Standard JSON schema has been extended to add required parameters for data generation

  • for "string" properties:

    • generate constant string

        "type": "string",
        "const": "constant Value"
      
    • generate empty string

        "$generator": "#/string-type/empty"
      
    • generate UUID4 using Faker UUID4

        "$generator": "#/string-type/uuid" 
      
    • generate a text with specified length ( "maxLength" is optional default value is 100) using Faker text

        "$generator": "#/string-type/text", "maxLength": 30
      
    • generate a title "Mr.","Miss", ... using Faker prefix

        "$generator": "#/string-type/title"
      
    • generate a person first name using Faker first_name

        "$generator": "#/string-type/firstName"
      
    • generate a person last name using Faker last_name

        "$generator": "#/string-type/lastName"
      
    • generate a phone number using Faker phone_number

        "$generator": "#/string-type/phone"
      
    • generate an Email address using Faker email

        "$generator": "#/string-type/email"
      
    • generate a city name using Faker city

        "$generator": "#/string-type/city"
      
    • generate a country name using Faker country

        "$generator": "#/string-type/country"
      
    • generate an ISO country code using Faker country_code

        "$generator": "#/string-type/countryCode"
      
    • generate an I18n language code using Faker language_code

        "$generator": "#/string-type/languageCode"
      
    • generate a date using Faker date_between_dates date format is YYYY-mm-dd

    minimum : the number of days from today for minimum date (default value is -30 years in days) MUST BE INTEGER (positive or negative)

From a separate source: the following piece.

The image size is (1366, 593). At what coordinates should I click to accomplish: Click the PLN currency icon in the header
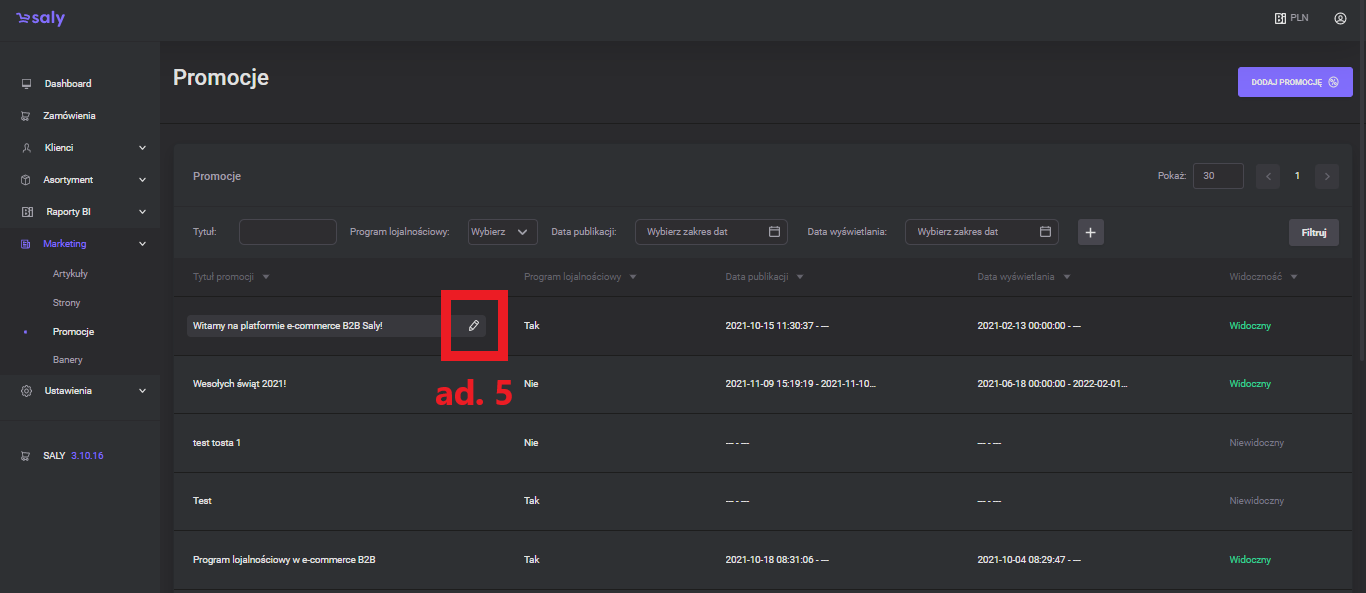1280,18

    maximum : the number of days from today for maximum date (default is 0) MUST BE INTEGER (positive or negative)

          "type": "string",
          "format": "date",
          "minimum": -5,
          "maximum": 10
    
  • for "object" properties:

    • get one JSON object from the file "object-name.json" in the configured object_repository_dir directory

        "$generator": "#/object-repository/object-name"
      
    • generate empty object

        "$generator": "#/object-type/empty"
      
  • for "number" properties:

    • generate constant number

        "type": "number",
        "const": 25.00
      
    • generate null/None number

        "type": ["number", "null"],
        "const": null
      
    • generate number between

        "type": "number",
        "maximum": 1000.00,
        "minimum": 0.00
      
    • generate a random number or null/None (By default 5% of null are generated, this frequency can be configured)

        "type": ["number", "null"]
      
  • for "integer" properties:

    • generate constant integer

        "type": "integer",
        "const": 25
      
    • generate null/None integer

        "type": ["integer", "null"],
        "const": null
      
    • generate integer between

        "type": "integer",
        "maximum": 1000,
        "minimum": 0
      
    • generate a random integer or null/None (By default 5% of null are generated, this frequency can be configured)

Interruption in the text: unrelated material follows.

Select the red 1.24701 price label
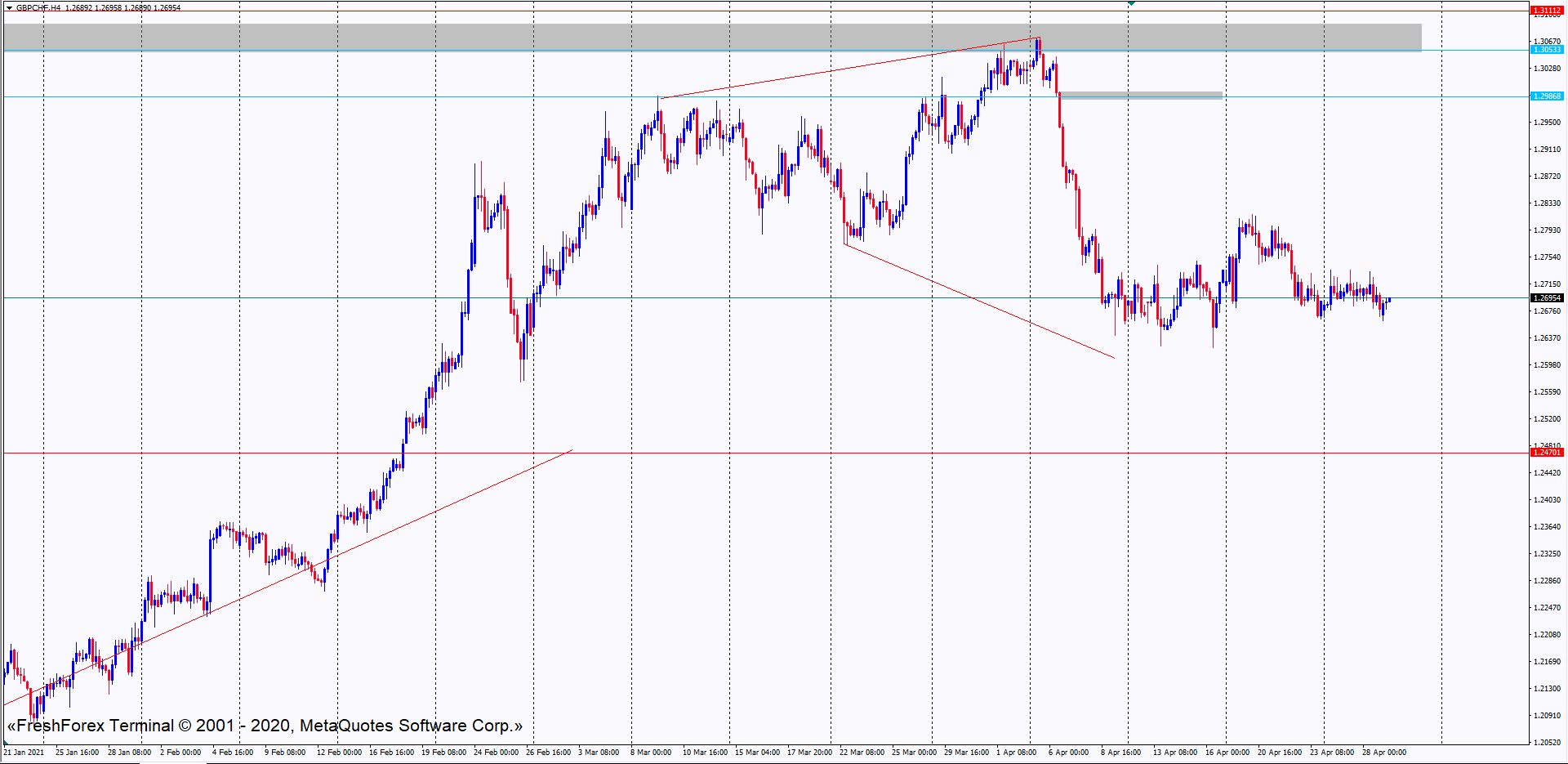This screenshot has width=1568, height=764. [1546, 453]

        "type": ["integer", "null"]
      
  • Pair combination generation is available: to activate it you need to add on the property.

      "$pairwise": true
    

    this mode is available for:

    • boolean propeties
    • String properties with "Enum" or "pattern" (Warning pairwise generation on pattern can be very slow depending on your pattern complexity)
    • Object with "$generator": "#/object-repository/object-name"

Config file description:

Here is a sample config file:

    {
      "schema_dir": "schemas",
      "metadata_dir": "metadatas",
      "static_input_dir": "",
      "object_repository_dir": "object-repositories",
      "record_number": 1,
      "apply_record_number_on_pairwise": true,
      "generate_pairwise_hash": false,
      "data_locale_list": ["en_US","fr_FR"],
      "null_percent": 5,
      "stream_configs": {
        "sample": {
          "record_number": 100,
          "apply_record_number_on_pairwise": true,
          "generate_pairwise_hash": true,
          "data_locale_list": ["en_US","fr_FR"],
          "pair_generation_mode": "pairwise"
        }
      }
    }

First part is "global configuration":

  • "schema_dir" path to directory that contains JSON schema file(s).
  • "metadata_dir" path to directory that contains Singer Metadata file(s).
  • "static_input_dir" âth to directory that contains JSON static inputs file.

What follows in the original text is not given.